Would you please restate the data exactly as it stands, apart from the pictures?

##############################

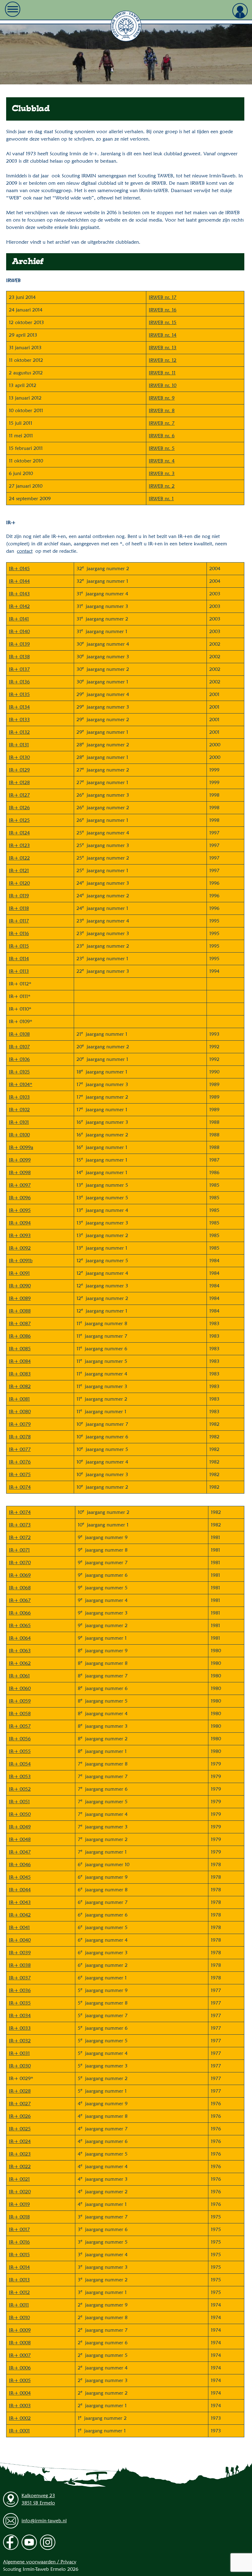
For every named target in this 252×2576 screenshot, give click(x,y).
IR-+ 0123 (19, 845)
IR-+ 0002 (20, 2418)
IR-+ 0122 (19, 858)
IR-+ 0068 (20, 1588)
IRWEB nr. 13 (162, 347)
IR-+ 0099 (20, 1160)
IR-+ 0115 (19, 946)
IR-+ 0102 (19, 1109)
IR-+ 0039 (20, 1952)
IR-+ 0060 (20, 1688)
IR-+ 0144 (19, 581)
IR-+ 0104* (20, 1084)
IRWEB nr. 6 (162, 436)
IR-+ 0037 (20, 1978)
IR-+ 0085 (20, 1349)
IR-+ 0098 (20, 1172)
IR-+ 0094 (20, 1223)
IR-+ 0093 (20, 1235)
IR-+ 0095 (20, 1210)
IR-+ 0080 (20, 1411)
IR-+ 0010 (19, 2317)
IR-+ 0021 (19, 2179)
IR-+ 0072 (20, 1537)
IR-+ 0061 (19, 1676)
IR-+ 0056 (20, 1739)
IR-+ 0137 (19, 669)
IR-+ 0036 (20, 1990)
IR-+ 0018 (19, 2217)
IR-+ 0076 (20, 1462)
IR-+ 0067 (20, 1600)
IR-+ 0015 (19, 2254)
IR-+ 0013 (19, 2280)
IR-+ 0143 (19, 594)
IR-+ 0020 (20, 2192)
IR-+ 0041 (19, 1927)
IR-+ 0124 (19, 833)
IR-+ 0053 (20, 1776)
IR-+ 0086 (20, 1336)
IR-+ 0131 (19, 745)
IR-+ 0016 (19, 2242)
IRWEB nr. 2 (162, 486)
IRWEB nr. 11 (162, 373)
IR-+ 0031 (19, 2053)
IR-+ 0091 (19, 1273)
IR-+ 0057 (20, 1726)
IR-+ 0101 (19, 1122)
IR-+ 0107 (19, 1047)
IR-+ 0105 (19, 1072)
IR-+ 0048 (20, 1839)
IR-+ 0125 (19, 820)
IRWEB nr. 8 (162, 410)
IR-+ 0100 (19, 1135)
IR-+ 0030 (20, 2066)
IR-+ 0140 (19, 631)
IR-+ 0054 (20, 1764)
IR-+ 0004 (20, 2393)
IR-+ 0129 (19, 770)
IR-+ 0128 (19, 782)
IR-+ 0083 (20, 1374)
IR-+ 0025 (20, 2129)
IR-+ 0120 (19, 883)
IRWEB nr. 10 (162, 385)
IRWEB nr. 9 (162, 398)
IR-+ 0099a (21, 1147)
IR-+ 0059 (20, 1701)
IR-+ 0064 (20, 1638)
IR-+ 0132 (19, 732)
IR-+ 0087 (20, 1323)
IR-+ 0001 (19, 2431)
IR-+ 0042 (20, 1915)
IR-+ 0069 (20, 1575)
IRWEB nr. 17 (162, 297)
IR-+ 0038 (20, 1965)
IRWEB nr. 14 (162, 335)
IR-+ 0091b (21, 1260)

##############################

- [Answer area]
For every named target in this 252×2576 screenshot, give click(x,y).
IR-+ 0123 (19, 845)
IR-+ 0002 (20, 2418)
IR-+ 0122 (19, 858)
IR-+ 0068 (20, 1588)
IRWEB nr. 13 (162, 347)
IR-+ 0099 (20, 1160)
IR-+ 0115 (19, 946)
IR-+ 0102 (19, 1109)
IR-+ 0039 (20, 1952)
IR-+ 0060 (20, 1688)
IR-+ 0144 (19, 581)
IR-+ 0104* (20, 1084)
IRWEB nr. 6 (162, 436)
IR-+ 0037 (20, 1978)
IR-+ 0085 (20, 1349)
IR-+ 0098 (20, 1172)
IR-+ 0094 (20, 1223)
IR-+ 0093 (20, 1235)
IR-+ 0095 (20, 1210)
IR-+ 0080 (20, 1411)
IR-+ 0010 (19, 2317)
IR-+ 0021 (19, 2179)
IR-+ 0072 (20, 1537)
IR-+ 0061 (19, 1676)
IR-+ 0056 (20, 1739)
IR-+ 0137 (19, 669)
IR-+ 0036 (20, 1990)
IR-+ 0018 (19, 2217)
IR-+ 0076 (20, 1462)
IR-+ 0067 (20, 1600)
IR-+ 0015 (19, 2254)
IR-+ 0013 (19, 2280)
IR-+ 0143 (19, 594)
IR-+ 0020 (20, 2192)
IR-+ 0041 (19, 1927)
IR-+ 0124 (19, 833)
IR-+ 0053 (20, 1776)
IR-+ 0086 (20, 1336)
IR-+ 0131 (19, 745)
IR-+ 0016 (19, 2242)
IRWEB nr. 2 (162, 486)
IRWEB nr. 11 (162, 373)
IR-+ 0031 (19, 2053)
IR-+ 0091 (19, 1273)
IR-+ 0057 (20, 1726)
IR-+ 0101 (19, 1122)
IR-+ 0107 (19, 1047)
IR-+ 0105 (19, 1072)
IR-+ 0048 (20, 1839)
IR-+ 0125 (19, 820)
IRWEB nr. 8 (162, 410)
IR-+ 0100 (19, 1135)
IR-+ 0030 (20, 2066)
IR-+ 0140 (19, 631)
IR-+ 0054 (20, 1764)
IR-+ 0004 (20, 2393)
IR-+ 0129 (19, 770)
IR-+ 0128 (19, 782)
IR-+ 0083 (20, 1374)
IR-+ 0025 (20, 2129)
IR-+ 0120 (19, 883)
IRWEB nr. 10 (162, 385)
IRWEB nr. 9 (162, 398)
IR-+ 0099a (21, 1147)
IR-+ 0059 (20, 1701)
IR-+ 0064 (20, 1638)
IR-+ 0132 (19, 732)
IR-+ 0087 (20, 1323)
IR-+ 0001 (19, 2431)
IR-+ 0042 (20, 1915)
IR-+ 0069 (20, 1575)
IRWEB nr. 17 (162, 297)
IR-+ 0038 (20, 1965)
IRWEB nr. 14 (162, 335)
IR-+ 0091b (21, 1260)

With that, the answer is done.